## Records drawn from a dataset
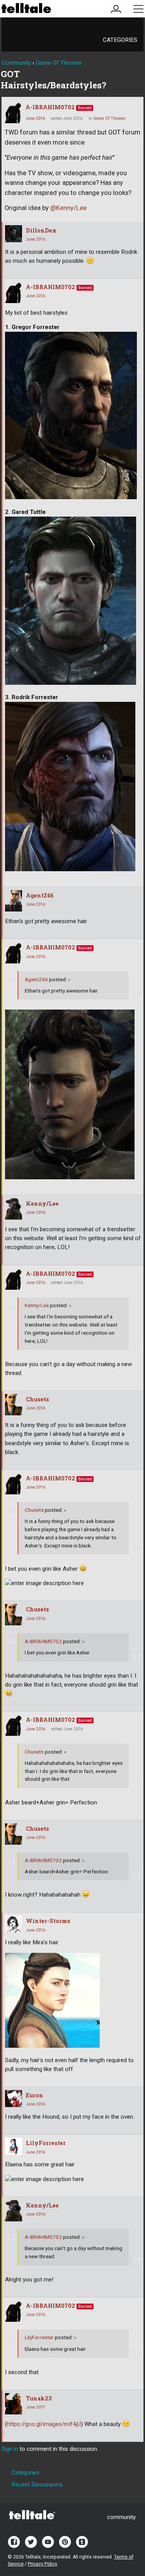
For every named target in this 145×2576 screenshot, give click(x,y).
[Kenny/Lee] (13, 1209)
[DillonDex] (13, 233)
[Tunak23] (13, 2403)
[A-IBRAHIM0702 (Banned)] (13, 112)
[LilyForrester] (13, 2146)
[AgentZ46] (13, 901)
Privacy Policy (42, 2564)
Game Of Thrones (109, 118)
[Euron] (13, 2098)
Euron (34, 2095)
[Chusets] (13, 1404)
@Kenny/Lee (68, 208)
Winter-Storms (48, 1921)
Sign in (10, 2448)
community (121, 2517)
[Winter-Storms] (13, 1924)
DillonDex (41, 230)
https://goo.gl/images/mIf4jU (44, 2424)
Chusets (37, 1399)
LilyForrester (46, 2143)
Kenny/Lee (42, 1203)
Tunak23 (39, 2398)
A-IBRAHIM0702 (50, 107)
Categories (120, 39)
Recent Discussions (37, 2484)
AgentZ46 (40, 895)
==
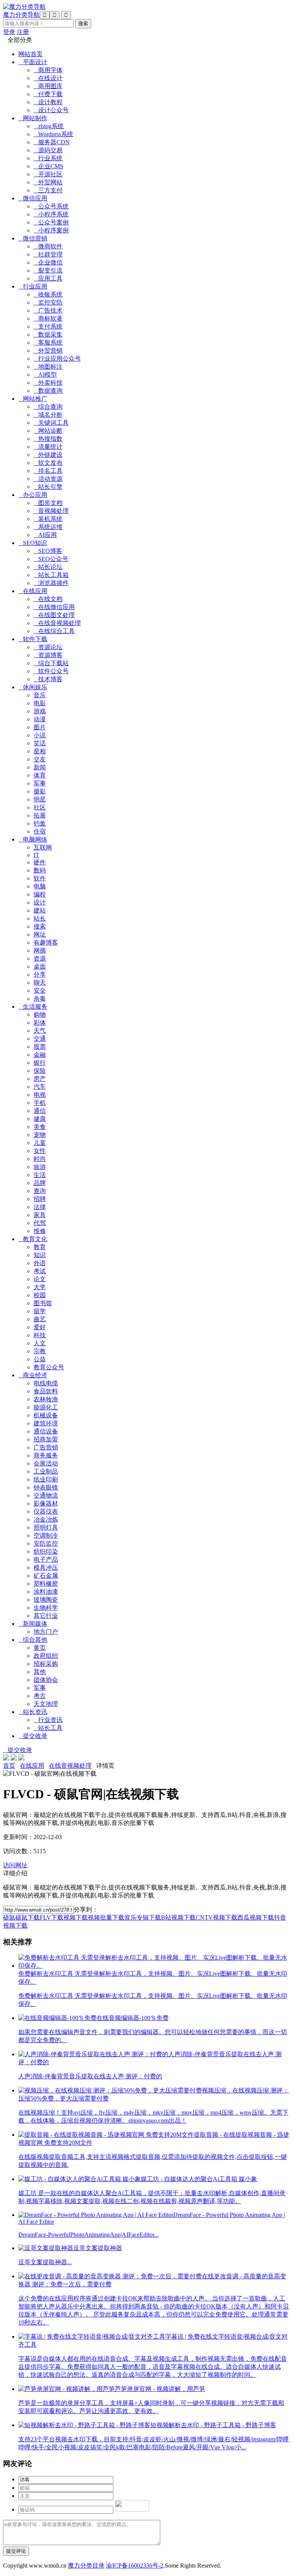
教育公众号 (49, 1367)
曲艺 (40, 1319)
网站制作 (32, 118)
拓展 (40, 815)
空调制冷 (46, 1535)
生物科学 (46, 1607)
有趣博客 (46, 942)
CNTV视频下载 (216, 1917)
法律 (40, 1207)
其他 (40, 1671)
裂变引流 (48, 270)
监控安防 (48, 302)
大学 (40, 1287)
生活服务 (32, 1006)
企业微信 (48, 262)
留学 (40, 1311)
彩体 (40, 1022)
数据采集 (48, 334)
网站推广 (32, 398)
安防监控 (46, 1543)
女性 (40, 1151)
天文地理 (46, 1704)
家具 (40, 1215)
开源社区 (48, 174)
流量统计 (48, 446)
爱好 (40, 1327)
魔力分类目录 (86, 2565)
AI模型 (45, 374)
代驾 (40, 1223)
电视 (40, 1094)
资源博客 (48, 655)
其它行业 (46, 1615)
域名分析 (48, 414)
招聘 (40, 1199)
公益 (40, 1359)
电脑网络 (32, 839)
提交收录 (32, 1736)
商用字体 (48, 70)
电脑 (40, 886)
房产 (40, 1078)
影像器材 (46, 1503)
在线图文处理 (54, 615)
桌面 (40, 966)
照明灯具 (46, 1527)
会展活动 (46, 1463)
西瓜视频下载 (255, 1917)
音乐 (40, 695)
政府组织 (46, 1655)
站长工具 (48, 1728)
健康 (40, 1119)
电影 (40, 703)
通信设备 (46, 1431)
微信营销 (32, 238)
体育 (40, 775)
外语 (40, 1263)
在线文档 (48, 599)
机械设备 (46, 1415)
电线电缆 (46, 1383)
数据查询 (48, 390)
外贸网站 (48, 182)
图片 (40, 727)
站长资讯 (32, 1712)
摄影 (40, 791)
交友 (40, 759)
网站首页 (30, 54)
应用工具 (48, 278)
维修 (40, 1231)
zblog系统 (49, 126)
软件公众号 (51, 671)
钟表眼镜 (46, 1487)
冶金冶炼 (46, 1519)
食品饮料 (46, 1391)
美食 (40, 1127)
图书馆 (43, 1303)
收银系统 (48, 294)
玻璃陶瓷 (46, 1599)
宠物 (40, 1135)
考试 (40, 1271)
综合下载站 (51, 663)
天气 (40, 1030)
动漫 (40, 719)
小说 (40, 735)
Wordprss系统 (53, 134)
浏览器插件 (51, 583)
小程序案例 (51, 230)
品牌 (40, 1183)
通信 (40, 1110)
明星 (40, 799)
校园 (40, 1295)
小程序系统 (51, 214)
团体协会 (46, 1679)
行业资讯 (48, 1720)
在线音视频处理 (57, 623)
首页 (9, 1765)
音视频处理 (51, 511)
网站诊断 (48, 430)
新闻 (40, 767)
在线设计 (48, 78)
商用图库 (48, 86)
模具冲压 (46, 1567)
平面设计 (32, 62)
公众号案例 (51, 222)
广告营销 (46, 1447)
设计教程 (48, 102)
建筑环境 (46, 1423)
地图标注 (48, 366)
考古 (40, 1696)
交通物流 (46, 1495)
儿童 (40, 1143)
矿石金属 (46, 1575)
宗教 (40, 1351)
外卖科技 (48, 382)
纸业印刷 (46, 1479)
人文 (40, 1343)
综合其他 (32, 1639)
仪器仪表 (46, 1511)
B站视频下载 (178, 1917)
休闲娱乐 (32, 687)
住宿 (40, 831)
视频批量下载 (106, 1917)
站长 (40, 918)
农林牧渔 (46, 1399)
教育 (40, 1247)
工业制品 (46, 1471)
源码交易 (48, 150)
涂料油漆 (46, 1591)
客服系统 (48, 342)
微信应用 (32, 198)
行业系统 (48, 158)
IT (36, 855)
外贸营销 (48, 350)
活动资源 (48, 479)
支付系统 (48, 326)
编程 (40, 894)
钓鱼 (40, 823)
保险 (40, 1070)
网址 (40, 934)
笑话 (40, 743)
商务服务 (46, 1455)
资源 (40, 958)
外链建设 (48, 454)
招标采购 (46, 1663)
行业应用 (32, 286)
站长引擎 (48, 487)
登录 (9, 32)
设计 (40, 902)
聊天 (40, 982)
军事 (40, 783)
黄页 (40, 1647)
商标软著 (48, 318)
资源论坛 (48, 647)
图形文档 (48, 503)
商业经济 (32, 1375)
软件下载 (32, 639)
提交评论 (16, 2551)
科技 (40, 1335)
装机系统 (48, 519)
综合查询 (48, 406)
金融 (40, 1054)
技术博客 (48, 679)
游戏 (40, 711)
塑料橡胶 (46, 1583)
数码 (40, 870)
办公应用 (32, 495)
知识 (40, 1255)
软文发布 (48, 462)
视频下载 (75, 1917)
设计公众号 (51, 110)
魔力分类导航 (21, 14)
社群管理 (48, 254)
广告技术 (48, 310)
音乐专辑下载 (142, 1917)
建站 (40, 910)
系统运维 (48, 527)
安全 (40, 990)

## Required action
From the data above, reproduce word for word the lines running from the line with "人文 (40, 1343)" to the line with "安全 (40, 990)", ends included.

## Response box
人文 (40, 1343)
综合其他 (32, 1639)
仪器仪表 (46, 1511)
B站视频下载 (178, 1917)
休闲娱乐 (32, 687)
住宿 (40, 831)
视频批量下载 (106, 1917)
站长 (40, 918)
农林牧渔 (46, 1399)
教育 (40, 1247)
工业制品 (46, 1471)
源码交易 (48, 150)
涂料油漆 (46, 1591)
客服系统 (48, 342)
微信应用 (32, 198)
行业系统 (48, 158)
IT (36, 855)
外贸营销 (48, 350)
活动资源 (48, 479)
支付系统 (48, 326)
编程 (40, 894)
钓鱼 (40, 823)
保险 (40, 1070)
网址 (40, 934)
笑话 (40, 743)
商务服务 (46, 1455)
资源 (40, 958)
外链建设 (48, 454)
招标采购 (46, 1663)
行业应用 (32, 286)
站长引擎 (48, 487)
登录 (9, 32)
设计 (40, 902)
聊天 (40, 982)
军事 (40, 783)
黄页 (40, 1647)
商标软著 (48, 318)
资源论坛 (48, 647)
图形文档 (48, 503)
商业经济 (32, 1375)
软件下载 (32, 639)
提交评论 (16, 2551)
科技 (40, 1335)
装机系统 (48, 519)
综合查询 (48, 406)
金融 (40, 1054)
技术博客 (48, 679)
游戏 (40, 711)
塑料橡胶 (46, 1583)
数码 (40, 870)
办公应用 (32, 495)
知识 (40, 1255)
软文发布 (48, 462)
视频下载 (75, 1917)
设计公众号 (51, 110)
魔力分类导航 (21, 14)
社群管理 (48, 254)
广告技术 (48, 310)
音乐专辑下载 (142, 1917)
建站 (40, 910)
系统运维 (48, 527)
安全 (40, 990)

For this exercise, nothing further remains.